The new policy deleted contract provisions governing telework, child and elder care, among other things.

The new policy deleted contract provisions governing telework, child and elder care, among other things. Robert Knopes/Getty Images

Education Dept. and AFGE Reach a Settlement on Dozens of Complaints Stemming From 2018 Management Edict

A draconian collective bargaining agreement imposed without negotiating with the union, ended official time, removed workplace protections and implemented a scheme designed to cut off the union's dues collection.

The nation’s largest federal employee union last week announced that it had reached a settlement with the Education Department to resolve dozens of unfair labor practice complaints, arbitrated grievances and other litigation stemming from the department’s 2018 unilateral imposition of a draconian new contract.

Under then-Secretary Betsy Devos, the Education Department in 2018 broke off ground rules negotiations for bargaining a new contract and told the American Federation of Government Employees that it would devise its own collective bargaining agreement. In March 2018, the department released the edict and implemented it over the objections of the union.

The new policy deleted contract provisions governing telework, child and elder care, guidelines for promotions, step increases and bonuses and protections for employees with disabilities. It also essentially banned the union from accessing official time, evicted labor leaders from department-provided office space, as well as a scheme to upend the process for deducting union dues from employees’ paychecks.

Under the management edict, the department required employees to reaffirm their union membership on an annual basis, although it failed to inform employees when that action was required. As a result, the department cancelled dues withholding for 600 employees without informing them of the change.

AFGE Deputy General Counsel Cathie McQuiston the union’s national office essentially had to step in and perform the duties traditionally handled by local union presidents and stewards, both because of the lack of official time and the need to inform members how to ensure their dues continue to be collected on a yearly basis.

“This was so much more extreme than [President] Trump’s anti-union executive orders, it was a clear union bust,” McQuiston said. “There was no official time, no bargaining over anything, we were kicked out of our offices, and then they took our financial resources by dropping our members unilaterally. As you know, dues are our only source of income, so this was clear and calculated. There’s no clearer example in the federal government of union busting.”

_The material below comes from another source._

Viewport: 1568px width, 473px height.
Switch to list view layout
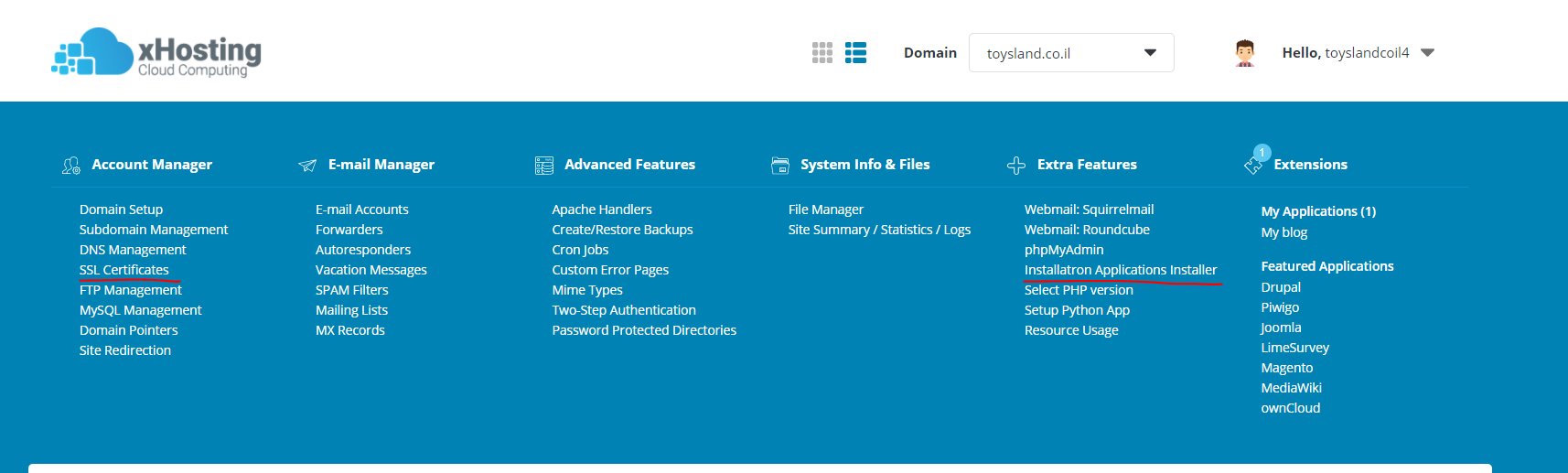[x=855, y=53]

Over the next three years, the union ultimately filed 14 unfair labor practice complaints, 10 grievances that went to arbitration, along with other forms of litigation. President Biden’s inauguration in 2021 led to nearly two years of negotiations, culminating in last week’s settlement, which establishes a new interim collective bargaining agreement—effectively a modified version of the department and union’s 2013 contract—that parties may renegotiate in May 2023, if they so choose.

The settlement restores official time, returns the union to its previously occupied office space, restores dues deductions for the around 600 employees who were removed from the rolls without their consent and pays the union for dues the department should have deducted. The department will also provide some backpay for union officials who were required to take leave without pay in order to perform representational duties traditionally covered by official time, as well as pay nearly $200,000 in attorneys’ fees.

McQuiston said that there could have been more pieces of litigation against the department, but the department’s edict effectively intimidated employees into not pursuing them.

“It was all about making sure there was nobody there to help you and then dropping you off of your dues payments,” she said. “We could have twice as many ULPs during that time frame, but it was hard to get people to come forward, because they have to give sworn statements, and people were too scared. There was a big fear factor, and we had to work really hard to overcome that. Nobody wanted to talk to the union, because they saw how the union representatives suffered.”

Once Biden took office, McQuiston said the department mostly abandoned its anti-labor tactics. But the negotiations over a settlement agreement dragged on at least in part because the department’s labor relations staff involved in the discussions were the same ones who implemented the illegal contract in the first place.

“I think undoing the broader Trump stuff, when you have new people come in, they don’t own or weren’t involved in the Trump-era conduct, so it’s not as big a struggle usually, because it’s not their reputation,” she said. “But when you have someone who was pitching this and carrying it out, and they have to do a 180, they don’t want to. They’re management—they want to save face . . . It was really challenging to get there. It took pressure from OPM and from the press and from the White House.”